Wireless Personal Communications | 2017
Shaoyang Men; Pascal Chargé; Sébastien Pillement
Cooperative spectrum sensing based on Dempster–Shafer (D–S) theory has attracted a large amount of interest in cognitive wireless sensor networks. However, most of them employ energy detection (ED) in local sensing, where the classical Gaussian approximation of ED is accurate only with a large number of data samples.
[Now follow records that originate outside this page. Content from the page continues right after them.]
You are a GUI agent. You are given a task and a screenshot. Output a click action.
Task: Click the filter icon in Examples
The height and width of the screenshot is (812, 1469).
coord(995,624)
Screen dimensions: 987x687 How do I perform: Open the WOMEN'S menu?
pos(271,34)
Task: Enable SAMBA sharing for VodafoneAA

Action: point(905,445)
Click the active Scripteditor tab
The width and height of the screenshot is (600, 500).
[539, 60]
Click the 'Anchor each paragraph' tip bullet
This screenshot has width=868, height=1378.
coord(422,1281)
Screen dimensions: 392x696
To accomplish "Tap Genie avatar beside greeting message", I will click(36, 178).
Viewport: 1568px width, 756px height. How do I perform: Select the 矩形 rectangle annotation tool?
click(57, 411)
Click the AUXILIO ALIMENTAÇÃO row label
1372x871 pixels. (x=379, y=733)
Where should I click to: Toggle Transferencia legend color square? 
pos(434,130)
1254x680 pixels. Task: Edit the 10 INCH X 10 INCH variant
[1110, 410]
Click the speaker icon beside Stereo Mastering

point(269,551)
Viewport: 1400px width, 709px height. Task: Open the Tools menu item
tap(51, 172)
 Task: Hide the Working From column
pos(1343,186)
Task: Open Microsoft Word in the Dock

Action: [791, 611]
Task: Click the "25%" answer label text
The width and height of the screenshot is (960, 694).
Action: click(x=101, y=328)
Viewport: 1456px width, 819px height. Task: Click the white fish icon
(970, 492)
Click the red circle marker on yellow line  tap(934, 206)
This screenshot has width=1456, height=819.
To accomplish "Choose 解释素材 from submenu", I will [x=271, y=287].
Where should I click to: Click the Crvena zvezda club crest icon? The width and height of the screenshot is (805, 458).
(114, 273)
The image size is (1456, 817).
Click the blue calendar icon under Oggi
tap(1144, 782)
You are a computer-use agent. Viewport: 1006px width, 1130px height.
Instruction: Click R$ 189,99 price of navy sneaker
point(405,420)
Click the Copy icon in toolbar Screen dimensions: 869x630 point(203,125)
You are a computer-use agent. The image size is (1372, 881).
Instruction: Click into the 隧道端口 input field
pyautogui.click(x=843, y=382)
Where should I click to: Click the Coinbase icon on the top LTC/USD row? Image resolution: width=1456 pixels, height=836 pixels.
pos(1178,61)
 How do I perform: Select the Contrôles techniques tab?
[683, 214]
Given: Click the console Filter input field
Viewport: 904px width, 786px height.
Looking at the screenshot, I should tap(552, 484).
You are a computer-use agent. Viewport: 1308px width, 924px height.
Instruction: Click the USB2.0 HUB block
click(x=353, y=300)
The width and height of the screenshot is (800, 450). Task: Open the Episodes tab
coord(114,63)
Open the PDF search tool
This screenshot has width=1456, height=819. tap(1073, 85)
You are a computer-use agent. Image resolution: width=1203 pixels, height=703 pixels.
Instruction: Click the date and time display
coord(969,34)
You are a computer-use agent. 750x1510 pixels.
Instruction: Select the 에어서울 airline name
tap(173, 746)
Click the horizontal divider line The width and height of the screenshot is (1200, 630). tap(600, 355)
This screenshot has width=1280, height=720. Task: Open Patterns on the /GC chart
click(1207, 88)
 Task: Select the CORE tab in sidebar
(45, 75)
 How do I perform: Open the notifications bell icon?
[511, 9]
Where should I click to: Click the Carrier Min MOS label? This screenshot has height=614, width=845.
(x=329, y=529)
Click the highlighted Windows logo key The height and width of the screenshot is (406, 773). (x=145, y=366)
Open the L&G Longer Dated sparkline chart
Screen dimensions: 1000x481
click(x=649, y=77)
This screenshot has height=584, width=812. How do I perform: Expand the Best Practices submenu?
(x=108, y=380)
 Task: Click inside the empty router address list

In this paper, aiming at drastically reduce the computational cost and the sensing process duration, we consider that a small sample size is collected at each node of the network. In this configuration, to perform the D–S fusion we introduce new basic probability of assignment functions derived from the statistics of the eigenvalues of the samples covariance matrix. To that end, we introduce a relevant approximation of the Tracy–Widom distribution that allows us to cope with the small sample size. Simulation results show that the proposed method allows to improve significantly the detection performance compared to other techniques, even with small number of samples.